RESPONSE: As stated in the introduction, there were 4 programs in Greece in 2016; it is likely this is higher now. In the limitations, we revised “lack of” to “dearth” to be accurate. There is a CR program in Larissa where the study took place (see: https://bmjopen.bmj.com/content/12/6/e059945.abstract).

The participant inclusion criteria has been clarified to state that participants were to be eligible for CR. We have added a citation to describe the program.

The CRBS assesses barriers to enrolment as well as to adherence to sessions. Some of the items relate to lack of proximate programs as you see. This is why in the conclusions we state that structural changes must be made to increase program availability along with mitigating the other barriers identified.

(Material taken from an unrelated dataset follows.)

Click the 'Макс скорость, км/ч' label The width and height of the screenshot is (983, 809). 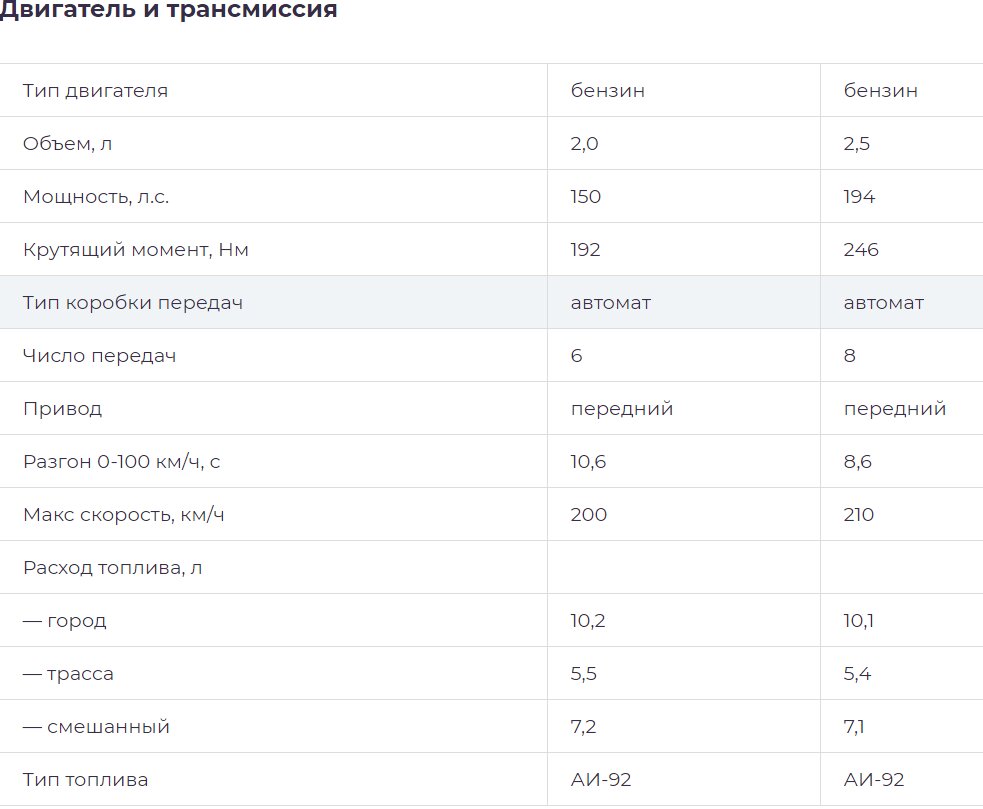point(124,515)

  1. I would like to understand why exactly 3-week test­ retest interval was chosen to evaluate internal consistency, not a longer interval (for example, 3 months [1]).


RESPONSE:
Barriers could change over that long a period of time, as we have shown in other studies responsiveness of the CRBS to exposure to different contexts or interventions. Studies show that the optimal time interval between testing varies depending on the construct being measured on the stability of the construct over time and on the target population. In fact, an even shorter 2 weeks is often used. We have added a methods citation to support the 3 week interval


  1. In the Limitations section, the authors indicated that "the participants may have responded in a socially­ desirable manner to the HADS scale, as it was administered on the phone". Does this mean that the Cardiac Rehabilitation Barriers Scale data was also obtained over the phone? Then it should have been specified in Methods section. If this data was obtained in persion, then why couldn’t the HADS questionnaire be administered in person as well?

 

RESPONSE: It is now clarified that the surveys were administered in person.

  1. I think that among the limitations it should be noted that the study included patients only after the PCI procedure. In fact, cardiac rehabilitation programs involve a large number of patients with other conditions (after myocardial infarction, after open heart surgery), which may have other options for barriers to participation in these programs.


RESPONSE: This has been added to the limitations.

Reviewer 2 Report

Dear Authors,

Thank you for your work is this very important topic. Your study is well designed, and your paper is well-written. My concern is regarding your sample. You mentioned in your introduction that women are under-represented in cardiac rehab. They are also under-represented in your study. Why is the rate of female participants so low?  Also, in table 2 how does your sample compare to the overall cardiac population, and the cardiac rehab population in Greece?

Author Response

Thank you for your work is this very important topic. Your study is well designed, and your paper is well written. My concern is regarding your sample. You mentioned in your introduction that women are under-represented in cardiac rehab. They are also under-represented in your study. Why is the rate of female participants so low? Also, in table 2 how does your sample compare to the overall cardiac population, and the cardiac rehab population in Greece?

RESPONSE: Indeed, this is a pervasive issue worldwide, that has been well-studied, but is beyond the scope of this paper. If you are interested, here are some nice reviews: https://www.ncbi.nlm.nih.gov/pmc/articles/PMC8243714/; https://pubmed.ncbi.nlm.nih.gov/28388314/.

The mean age of CHD patients in Greece is slightly older than our sample (65) at 70 years. There are only ~4 CR programs in Greece, so as you can imagine there is not much data on the characteristics of the cardiac rehabilitation population. 47% of Greek adults smoke; thus the 58% rate in our sample of PCI patients is reasonable. Similarly 17% of Greek adults are obese, so the 25% rate in our PCI sample is again not unreasonable. Nevertheless, there are caveats about generalizability in the limitations section, with a call for more needed research.

 

Round 2

Reviewer 1 Report

The authors corrected the manuscript, they answered my comments and questions. I have no other comments.